Stress-Testing the Arc

This is the second post in the ARC series. The first post, The Shape of a Good Answer, introduces the framework — what a good agent trajectory looks like and how to classify when it breaks. This post stress-tests the classifier itself.

Article by John Tribbia

There is a second problem on Bear Peak that I did not mention in the first post. You can run a perfect arc — controlled start, building rhythm, holding form through the summit and still not know it, if your heart rate monitor is lying to you. The Garmin spikes to 190 on a flat section. The GPS trace shows a detour you did not take. Trusting the instrument is a separate problem from running the right shape, and it requires its own kind of rigor. You calibrate a GPS watch against known distances. You verify the heart rate sensor against a chest strap. You do not ship the data until you understand what the errors look like.

The same separation applies to ARC. The previous post described what a good agent trajectory looks like and how to classify deviations from it. This one does what you should do with any new instrument before trusting it in production: deliberately tries to break it. The classifier gets stress-tested against synthetic trajectories at increasing noise levels. The failure modes are documented precisely. Knowing the operating envelope of your measurement tool is part of trusting the measurement.

Testing the Framework

The most honest thing you can do with a new framework is try to break it. We generated 1,500 synthetic trajectories (300 per pattern) labeled each one with its true failure type, ran them through the classifier, and checked how often it got the right answer. The test used the four trajectories defined in the previous post as base signals, then added noise at increasing levels to map the performance envelope.

It took three versions to get a clean classifier. The path there is worth documenting, because it validates the framework in a way that a single clean result would not.

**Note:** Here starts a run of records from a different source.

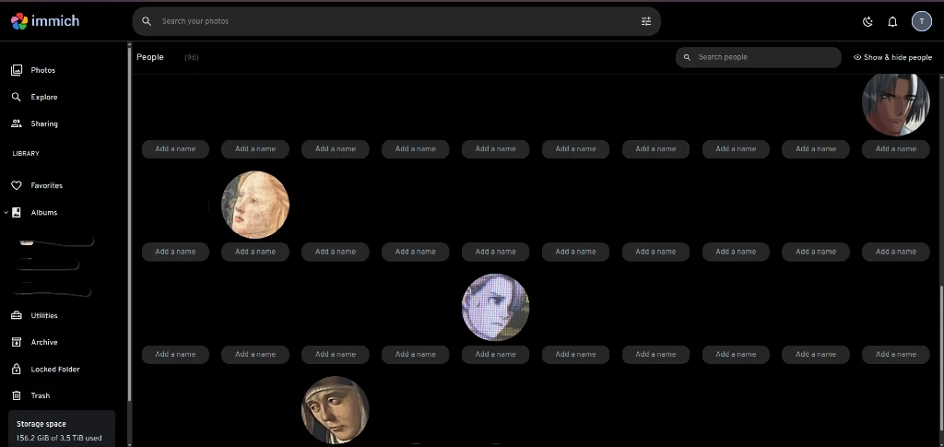The image size is (944, 447).
Task: Focus the Search your photos bar
Action: 396,21
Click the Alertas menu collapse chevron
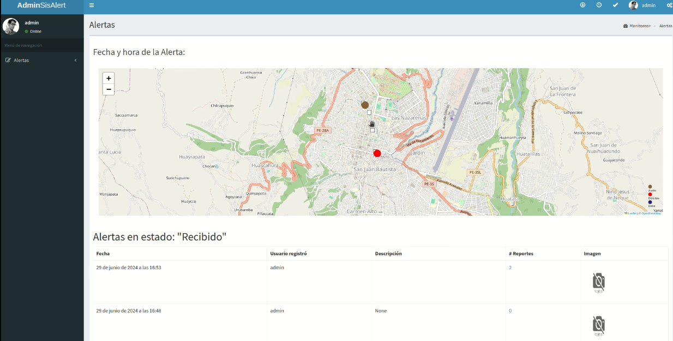The image size is (673, 341). (x=75, y=60)
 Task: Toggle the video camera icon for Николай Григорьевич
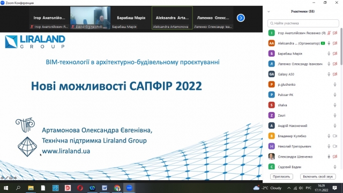click(x=334, y=146)
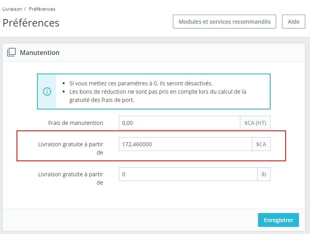Click the Manutention panel header icon
This screenshot has width=310, height=234.
11,52
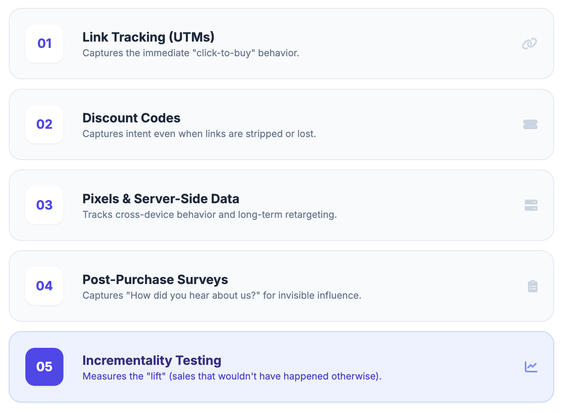The height and width of the screenshot is (412, 566).
Task: Click "How did you hear about us?" description
Action: [x=222, y=296]
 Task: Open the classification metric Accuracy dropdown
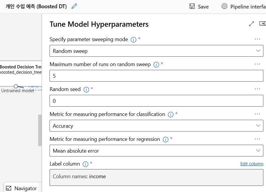[156, 126]
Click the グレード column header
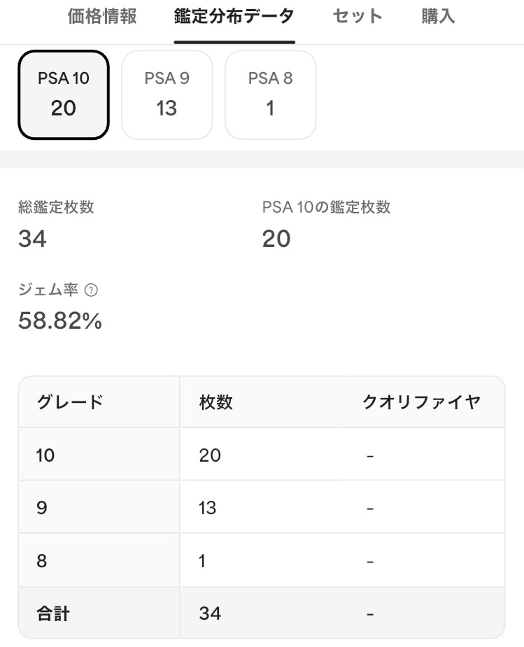Image resolution: width=524 pixels, height=647 pixels. [70, 402]
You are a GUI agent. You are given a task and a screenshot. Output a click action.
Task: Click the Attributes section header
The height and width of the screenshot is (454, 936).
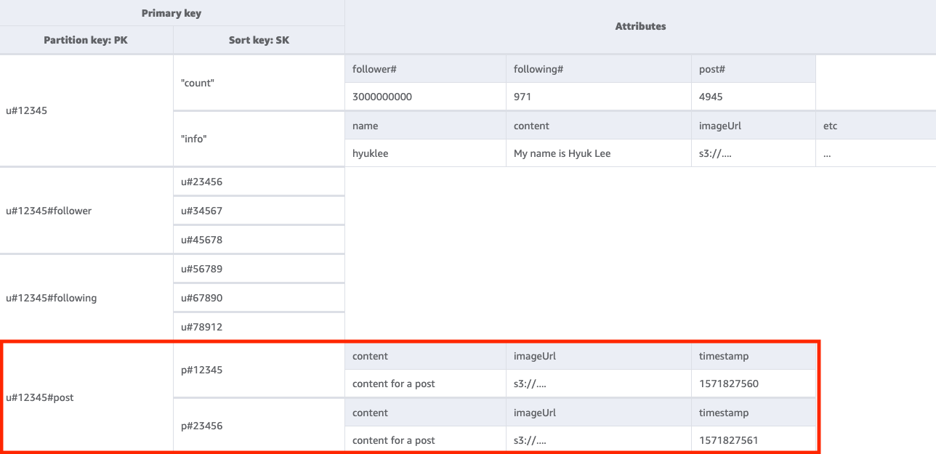[640, 26]
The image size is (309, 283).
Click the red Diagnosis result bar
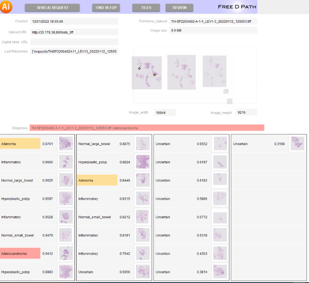tap(147, 128)
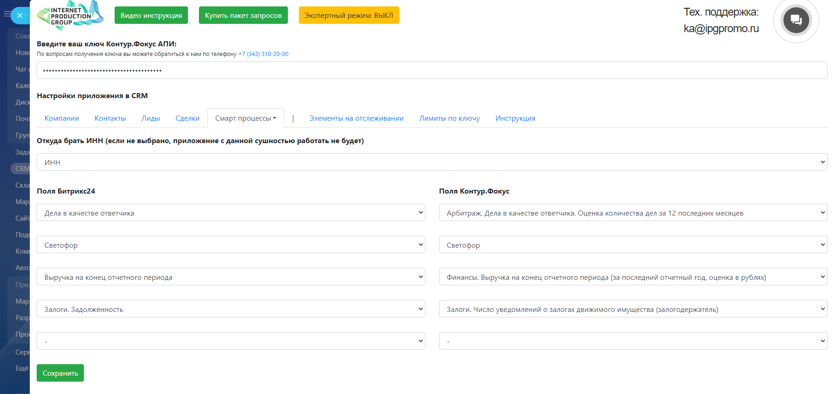Click the Internet Production Group logo
Viewport: 833px width, 394px height.
(x=70, y=16)
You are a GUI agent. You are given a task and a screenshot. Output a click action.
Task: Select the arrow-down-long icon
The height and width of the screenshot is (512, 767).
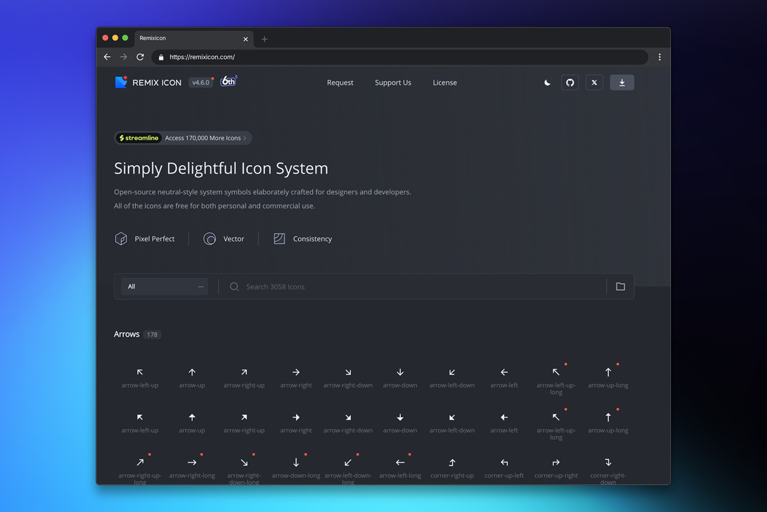coord(296,463)
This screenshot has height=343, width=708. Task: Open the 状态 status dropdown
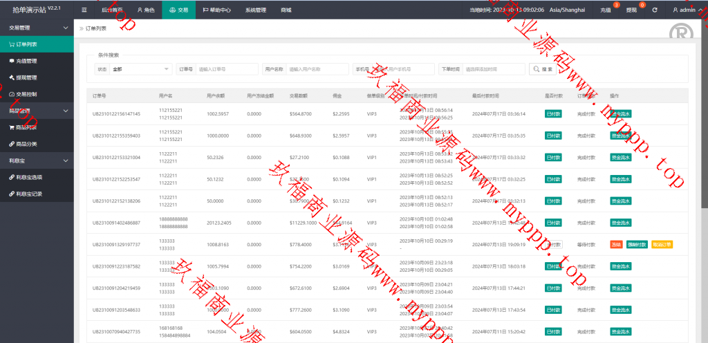tap(141, 69)
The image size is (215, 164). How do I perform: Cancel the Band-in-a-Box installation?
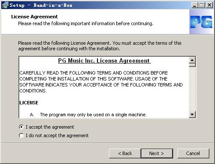pos(193,153)
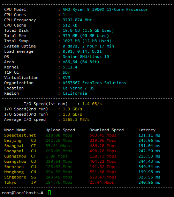Click the California region value
This screenshot has width=174, height=197.
pyautogui.click(x=75, y=93)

Step 1: Run the Classifier on Its Own Examples

Before touching noise levels or bulk trials, the obvious first test is: does classify_trajectory() correctly label the four example trajectories shown in the first post?

Model	Expected	V1 Returns	Status
A	early_collapse	steady_degradation	✗ wrong
B	late_drift	healthy	✗ wrong
C	steady_degradation	steady_degradation	✓ correct
D	recovery	recovery	✓ correct

Two of four fail. Both have the same root cause. The original classifier checks the slope within each segment to detect early_collapse and late_drift. But both patterns, as they appear in the example data, are cross-segment drops — invisible to within-segment arithmetic.

Model A: early = [0.90, 0.91, 0.88], within-segment slope = −0.007. The collapse happens at step 4, after the early segment ends. The slope check reaches −0.007, far from the −0.15 threshold, and falls through to steady_degradation.

Model B: late = [0.88, 0.87, 0.55, 0.45], per-step slope = −0.1075. The threshold is −0.15. Close but not there. Falls through every branch and returns healthy.

Step 2: Three Rounds to Get It Right

V1 → V2: The obvious fix for early_collapse is to compare segment means instead of within-segment slope: if the early-third mean drops substantially by the mid-third, flag it. That works. early_collapse classification jumps from 0% to 67% accuracy. But it immediately breaks recovery. Recovery trajectories also have a large early-to-mid drop before they correct. The mean comparison cannot tell them apart because it is not looking at what happens in the final third.

V2 → V3: The fix requires two changes together. First, check recovery before early_collapse: recovery has to clear the gate first. Second, add a confirming condition to early_collapse: the early mean must exceed both the mid mean and the late mean by more than 0.20. A recovery trajectory has a high late mean, so it does not get caught. Early collapse stays low through the end, so it does. Both conditions together resolve the confusion entirely.

The iteration matters because it demonstrates that the framework caught a real bug rather than a contrived one. Fixing it required understanding the structural difference between the patterns, not just adjusting a threshold.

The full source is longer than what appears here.